Questionamo-nos? Nada mudou na
social-democracia, nos partidos da Internacional Socialista, depois do início
da Revolução Democrática na África do Norte, depois da crise financeira mundial
e das derrotas pesadas das suas lideranças tradicionais?
“O europeísmo de esquerda é a
referência da política socialista”
FL passa então a analisar mais em
detalhe a construção de uma alternativa política: “Começo pela Europa.
Bem sei que, desde o definhamento dos Fóruns Sociais Europeus, não se tem
conseguido refazer um dispositivo mínimo de resposta. O Partido da Esquerda
Europeia é muitíssimo limitado, como outras redes em que participamos; nunca
conseguimos concretizar a nossa proposta de um grande congresso dos movimentos
sociais e políticos europeus; e os partidos de esquerda do Norte da Europa
receiam os efeitos eleitorais da defesa do povo grego contra o estrangulamento
da dívida e nem querem ouvir falar de uma greve europeia.”

****************

■ O QUE SE PEDE
Transcreva literalmente, do texto acima sobre a esquerda europeia, o trecho que vai de "Questionamo-nos? Nada mudou" até "suas lideranças tradicionais?".

Registros de dados coletados:

****************

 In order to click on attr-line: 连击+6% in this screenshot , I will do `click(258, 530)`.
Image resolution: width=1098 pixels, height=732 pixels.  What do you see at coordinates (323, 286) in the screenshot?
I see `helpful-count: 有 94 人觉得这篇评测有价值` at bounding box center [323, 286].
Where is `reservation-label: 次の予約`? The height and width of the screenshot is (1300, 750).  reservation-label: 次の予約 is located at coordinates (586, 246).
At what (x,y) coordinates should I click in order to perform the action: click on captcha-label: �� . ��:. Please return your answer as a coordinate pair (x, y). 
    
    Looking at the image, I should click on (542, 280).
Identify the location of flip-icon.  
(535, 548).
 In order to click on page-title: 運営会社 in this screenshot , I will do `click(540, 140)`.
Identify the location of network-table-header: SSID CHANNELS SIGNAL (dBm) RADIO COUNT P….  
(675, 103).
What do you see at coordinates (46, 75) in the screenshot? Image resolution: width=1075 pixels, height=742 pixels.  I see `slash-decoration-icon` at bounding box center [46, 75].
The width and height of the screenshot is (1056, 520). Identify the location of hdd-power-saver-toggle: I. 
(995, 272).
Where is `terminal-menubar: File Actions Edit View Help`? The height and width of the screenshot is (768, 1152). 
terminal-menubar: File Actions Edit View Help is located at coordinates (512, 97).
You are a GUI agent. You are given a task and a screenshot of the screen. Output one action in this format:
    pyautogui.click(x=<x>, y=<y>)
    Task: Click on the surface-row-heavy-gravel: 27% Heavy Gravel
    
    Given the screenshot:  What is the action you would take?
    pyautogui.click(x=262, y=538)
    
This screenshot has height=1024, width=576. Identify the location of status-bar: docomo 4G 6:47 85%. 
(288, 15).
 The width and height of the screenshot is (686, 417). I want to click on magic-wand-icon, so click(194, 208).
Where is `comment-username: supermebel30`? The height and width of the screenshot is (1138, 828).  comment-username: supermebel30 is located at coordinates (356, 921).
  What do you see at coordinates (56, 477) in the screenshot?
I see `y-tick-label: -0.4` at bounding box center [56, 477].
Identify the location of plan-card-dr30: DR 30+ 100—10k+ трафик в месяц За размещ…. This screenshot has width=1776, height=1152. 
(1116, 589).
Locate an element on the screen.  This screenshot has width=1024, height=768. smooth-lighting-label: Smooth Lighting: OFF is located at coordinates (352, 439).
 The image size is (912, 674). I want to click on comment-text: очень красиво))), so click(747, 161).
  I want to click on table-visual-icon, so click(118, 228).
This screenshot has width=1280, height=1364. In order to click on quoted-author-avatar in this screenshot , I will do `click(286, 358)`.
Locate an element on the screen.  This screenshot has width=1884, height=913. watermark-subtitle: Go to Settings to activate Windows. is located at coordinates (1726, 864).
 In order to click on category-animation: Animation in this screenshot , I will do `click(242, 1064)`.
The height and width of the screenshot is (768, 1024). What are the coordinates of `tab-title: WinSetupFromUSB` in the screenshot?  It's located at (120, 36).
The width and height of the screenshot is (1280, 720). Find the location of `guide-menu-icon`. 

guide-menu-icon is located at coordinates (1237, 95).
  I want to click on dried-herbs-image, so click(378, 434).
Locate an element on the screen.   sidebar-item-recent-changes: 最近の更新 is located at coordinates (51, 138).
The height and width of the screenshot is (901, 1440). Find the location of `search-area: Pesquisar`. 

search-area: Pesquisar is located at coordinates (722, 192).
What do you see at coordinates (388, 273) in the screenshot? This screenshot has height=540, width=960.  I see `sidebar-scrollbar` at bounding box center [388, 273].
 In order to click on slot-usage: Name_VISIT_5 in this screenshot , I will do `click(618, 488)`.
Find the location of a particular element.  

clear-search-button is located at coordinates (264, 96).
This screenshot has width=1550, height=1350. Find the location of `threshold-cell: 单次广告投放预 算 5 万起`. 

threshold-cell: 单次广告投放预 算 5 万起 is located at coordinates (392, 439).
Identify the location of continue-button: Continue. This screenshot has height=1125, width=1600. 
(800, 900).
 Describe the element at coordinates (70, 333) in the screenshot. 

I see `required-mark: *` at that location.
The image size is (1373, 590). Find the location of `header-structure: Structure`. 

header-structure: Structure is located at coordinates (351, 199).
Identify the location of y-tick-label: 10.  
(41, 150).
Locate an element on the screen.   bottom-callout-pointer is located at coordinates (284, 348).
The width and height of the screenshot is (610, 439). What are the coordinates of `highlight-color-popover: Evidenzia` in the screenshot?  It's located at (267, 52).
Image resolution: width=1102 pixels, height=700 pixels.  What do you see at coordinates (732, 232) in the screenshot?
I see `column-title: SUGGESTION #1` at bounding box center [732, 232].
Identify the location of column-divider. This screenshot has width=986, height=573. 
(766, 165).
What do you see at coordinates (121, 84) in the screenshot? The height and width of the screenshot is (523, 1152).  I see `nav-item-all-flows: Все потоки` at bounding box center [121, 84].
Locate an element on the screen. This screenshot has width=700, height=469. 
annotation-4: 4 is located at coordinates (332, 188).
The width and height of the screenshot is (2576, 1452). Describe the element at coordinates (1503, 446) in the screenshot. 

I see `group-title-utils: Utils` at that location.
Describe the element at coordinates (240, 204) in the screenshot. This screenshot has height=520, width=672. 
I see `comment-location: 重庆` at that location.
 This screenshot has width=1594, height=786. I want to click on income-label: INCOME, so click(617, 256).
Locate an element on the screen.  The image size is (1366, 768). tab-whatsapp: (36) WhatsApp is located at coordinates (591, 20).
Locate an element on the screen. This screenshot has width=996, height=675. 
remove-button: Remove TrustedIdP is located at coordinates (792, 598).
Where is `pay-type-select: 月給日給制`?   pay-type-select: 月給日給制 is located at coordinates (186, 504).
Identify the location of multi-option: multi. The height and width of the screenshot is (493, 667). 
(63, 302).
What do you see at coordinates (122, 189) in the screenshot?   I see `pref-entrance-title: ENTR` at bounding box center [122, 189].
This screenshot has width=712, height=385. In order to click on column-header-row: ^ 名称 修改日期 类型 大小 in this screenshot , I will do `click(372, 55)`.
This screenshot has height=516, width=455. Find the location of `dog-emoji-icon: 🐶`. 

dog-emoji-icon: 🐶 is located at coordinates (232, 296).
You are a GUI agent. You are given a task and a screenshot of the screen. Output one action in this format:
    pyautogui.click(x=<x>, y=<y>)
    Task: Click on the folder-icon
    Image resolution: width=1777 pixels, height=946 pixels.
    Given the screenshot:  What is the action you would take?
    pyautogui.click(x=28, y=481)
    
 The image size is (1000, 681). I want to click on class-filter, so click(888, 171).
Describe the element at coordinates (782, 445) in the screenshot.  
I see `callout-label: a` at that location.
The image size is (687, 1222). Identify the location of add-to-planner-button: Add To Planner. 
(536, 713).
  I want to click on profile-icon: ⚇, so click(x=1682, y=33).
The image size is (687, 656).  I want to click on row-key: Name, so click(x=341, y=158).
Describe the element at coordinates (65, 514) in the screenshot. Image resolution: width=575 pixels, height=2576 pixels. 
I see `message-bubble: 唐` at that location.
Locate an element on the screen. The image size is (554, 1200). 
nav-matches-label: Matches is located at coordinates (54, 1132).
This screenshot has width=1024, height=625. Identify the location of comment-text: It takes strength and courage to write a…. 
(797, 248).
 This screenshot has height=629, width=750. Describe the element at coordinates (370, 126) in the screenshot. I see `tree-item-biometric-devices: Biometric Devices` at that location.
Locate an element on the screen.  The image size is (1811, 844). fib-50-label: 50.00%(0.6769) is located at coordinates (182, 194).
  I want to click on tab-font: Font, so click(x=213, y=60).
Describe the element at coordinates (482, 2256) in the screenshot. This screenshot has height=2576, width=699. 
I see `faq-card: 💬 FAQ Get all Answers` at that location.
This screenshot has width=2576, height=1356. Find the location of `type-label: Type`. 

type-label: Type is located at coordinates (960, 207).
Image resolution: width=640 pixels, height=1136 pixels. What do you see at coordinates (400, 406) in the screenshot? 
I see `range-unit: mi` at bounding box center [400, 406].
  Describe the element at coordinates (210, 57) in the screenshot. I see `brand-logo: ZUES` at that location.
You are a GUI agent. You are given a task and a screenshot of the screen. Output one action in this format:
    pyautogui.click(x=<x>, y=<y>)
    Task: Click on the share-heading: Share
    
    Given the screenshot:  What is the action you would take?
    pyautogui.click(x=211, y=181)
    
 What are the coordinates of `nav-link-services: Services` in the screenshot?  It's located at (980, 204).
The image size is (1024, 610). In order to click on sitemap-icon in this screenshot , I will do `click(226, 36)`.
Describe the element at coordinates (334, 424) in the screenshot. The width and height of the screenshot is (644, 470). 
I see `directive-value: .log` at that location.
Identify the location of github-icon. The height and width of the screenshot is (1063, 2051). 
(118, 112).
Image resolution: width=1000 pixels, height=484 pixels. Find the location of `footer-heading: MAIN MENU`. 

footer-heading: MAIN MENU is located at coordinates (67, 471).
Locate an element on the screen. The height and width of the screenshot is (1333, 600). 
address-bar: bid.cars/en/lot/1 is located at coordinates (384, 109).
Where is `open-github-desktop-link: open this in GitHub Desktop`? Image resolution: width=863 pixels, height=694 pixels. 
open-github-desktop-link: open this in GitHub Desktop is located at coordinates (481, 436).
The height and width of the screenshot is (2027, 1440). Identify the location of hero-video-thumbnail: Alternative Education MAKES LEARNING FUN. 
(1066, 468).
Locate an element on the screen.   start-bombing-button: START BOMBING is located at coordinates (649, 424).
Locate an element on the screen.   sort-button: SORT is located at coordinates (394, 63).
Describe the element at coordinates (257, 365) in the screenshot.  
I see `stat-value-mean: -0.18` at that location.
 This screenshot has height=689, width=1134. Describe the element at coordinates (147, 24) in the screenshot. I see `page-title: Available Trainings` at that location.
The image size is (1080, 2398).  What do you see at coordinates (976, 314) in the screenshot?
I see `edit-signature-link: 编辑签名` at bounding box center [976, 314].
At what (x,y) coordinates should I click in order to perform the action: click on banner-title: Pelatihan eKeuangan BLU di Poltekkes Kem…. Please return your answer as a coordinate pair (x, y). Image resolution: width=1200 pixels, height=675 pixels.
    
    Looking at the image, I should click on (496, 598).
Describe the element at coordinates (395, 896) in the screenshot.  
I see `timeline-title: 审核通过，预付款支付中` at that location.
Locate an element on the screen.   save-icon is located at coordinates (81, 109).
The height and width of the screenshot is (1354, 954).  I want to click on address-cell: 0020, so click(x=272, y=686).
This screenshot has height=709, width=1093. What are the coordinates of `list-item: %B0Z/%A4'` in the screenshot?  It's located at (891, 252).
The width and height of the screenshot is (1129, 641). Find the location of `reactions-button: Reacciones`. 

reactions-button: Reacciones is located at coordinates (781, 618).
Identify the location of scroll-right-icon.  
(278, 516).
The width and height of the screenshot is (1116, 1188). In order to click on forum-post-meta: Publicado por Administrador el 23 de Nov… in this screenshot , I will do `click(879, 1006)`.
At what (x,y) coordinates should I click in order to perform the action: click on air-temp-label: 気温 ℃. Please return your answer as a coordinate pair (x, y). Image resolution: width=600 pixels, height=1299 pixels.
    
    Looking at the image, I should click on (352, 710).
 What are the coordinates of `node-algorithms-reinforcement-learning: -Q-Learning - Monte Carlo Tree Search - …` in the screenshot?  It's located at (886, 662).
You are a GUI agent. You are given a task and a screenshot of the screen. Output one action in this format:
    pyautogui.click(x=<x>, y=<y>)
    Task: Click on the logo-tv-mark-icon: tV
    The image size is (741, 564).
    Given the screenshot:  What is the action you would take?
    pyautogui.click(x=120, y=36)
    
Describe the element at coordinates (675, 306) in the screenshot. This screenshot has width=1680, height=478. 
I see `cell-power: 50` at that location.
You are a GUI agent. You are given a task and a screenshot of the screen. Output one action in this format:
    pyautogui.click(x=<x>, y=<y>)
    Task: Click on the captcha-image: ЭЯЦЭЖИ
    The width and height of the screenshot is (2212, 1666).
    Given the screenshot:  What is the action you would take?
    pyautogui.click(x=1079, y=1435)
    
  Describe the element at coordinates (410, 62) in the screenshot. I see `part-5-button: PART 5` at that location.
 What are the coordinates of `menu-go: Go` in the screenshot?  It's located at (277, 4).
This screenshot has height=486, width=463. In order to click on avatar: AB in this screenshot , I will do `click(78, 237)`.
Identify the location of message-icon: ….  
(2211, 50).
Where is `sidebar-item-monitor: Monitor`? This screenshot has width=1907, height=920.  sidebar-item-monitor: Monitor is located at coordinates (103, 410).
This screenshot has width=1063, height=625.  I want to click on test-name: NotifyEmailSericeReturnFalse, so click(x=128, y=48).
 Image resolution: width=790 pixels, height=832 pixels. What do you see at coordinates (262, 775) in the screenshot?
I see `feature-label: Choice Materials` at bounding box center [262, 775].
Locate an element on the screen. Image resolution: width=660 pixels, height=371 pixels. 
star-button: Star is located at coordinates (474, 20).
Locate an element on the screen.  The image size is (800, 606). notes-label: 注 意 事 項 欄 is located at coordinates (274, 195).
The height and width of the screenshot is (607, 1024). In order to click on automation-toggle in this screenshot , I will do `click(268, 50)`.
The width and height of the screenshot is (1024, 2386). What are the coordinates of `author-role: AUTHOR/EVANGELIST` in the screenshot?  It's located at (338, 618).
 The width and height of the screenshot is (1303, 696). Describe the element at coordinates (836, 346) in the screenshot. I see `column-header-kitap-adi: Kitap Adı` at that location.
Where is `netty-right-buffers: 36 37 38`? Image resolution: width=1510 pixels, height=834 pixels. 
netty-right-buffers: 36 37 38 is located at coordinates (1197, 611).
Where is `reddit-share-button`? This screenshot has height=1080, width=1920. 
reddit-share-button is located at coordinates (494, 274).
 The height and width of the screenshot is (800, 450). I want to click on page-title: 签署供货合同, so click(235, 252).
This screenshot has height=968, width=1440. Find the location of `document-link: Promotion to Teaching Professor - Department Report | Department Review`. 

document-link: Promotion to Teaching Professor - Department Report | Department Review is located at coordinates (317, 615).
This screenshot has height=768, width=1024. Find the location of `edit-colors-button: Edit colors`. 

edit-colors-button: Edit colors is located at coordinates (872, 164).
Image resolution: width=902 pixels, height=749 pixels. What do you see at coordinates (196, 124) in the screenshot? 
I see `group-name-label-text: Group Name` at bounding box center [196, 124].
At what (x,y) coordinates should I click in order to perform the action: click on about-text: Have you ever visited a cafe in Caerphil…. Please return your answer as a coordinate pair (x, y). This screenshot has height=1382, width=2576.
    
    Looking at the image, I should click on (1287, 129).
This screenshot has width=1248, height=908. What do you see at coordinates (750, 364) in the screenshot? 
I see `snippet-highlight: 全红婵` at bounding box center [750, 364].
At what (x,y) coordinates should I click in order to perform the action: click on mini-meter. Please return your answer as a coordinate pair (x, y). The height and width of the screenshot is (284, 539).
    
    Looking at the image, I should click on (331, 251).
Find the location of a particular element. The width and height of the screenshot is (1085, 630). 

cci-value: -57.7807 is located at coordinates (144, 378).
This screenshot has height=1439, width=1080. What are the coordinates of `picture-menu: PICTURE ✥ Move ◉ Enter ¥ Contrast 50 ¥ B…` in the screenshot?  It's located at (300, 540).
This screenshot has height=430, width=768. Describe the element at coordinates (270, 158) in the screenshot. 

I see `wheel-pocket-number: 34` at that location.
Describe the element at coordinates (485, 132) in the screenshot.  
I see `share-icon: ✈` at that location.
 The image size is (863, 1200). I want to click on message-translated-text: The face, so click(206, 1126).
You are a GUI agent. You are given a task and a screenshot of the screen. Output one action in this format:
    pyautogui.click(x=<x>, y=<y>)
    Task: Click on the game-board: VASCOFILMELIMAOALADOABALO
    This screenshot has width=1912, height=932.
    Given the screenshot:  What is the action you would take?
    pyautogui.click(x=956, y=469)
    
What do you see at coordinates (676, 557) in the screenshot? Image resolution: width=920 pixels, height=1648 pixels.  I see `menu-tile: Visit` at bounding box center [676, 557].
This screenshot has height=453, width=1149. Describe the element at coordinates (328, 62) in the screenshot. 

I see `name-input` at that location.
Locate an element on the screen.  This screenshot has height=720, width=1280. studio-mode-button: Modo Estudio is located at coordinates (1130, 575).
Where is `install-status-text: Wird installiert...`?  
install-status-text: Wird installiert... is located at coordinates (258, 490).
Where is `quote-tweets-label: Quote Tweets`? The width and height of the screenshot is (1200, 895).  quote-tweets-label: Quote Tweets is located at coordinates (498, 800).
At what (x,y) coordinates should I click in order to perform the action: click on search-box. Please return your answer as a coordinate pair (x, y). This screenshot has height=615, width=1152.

****************

■ RESPOSTA À TAREFA
Questionamo-nos? Nada mudou na
social-democracia, nos partidos da Internacional Socialista, depois do início
da Revolução Democrática na África do Norte, depois da crise financeira mundial
e das derrotas pesadas das suas lideranças tradicionais?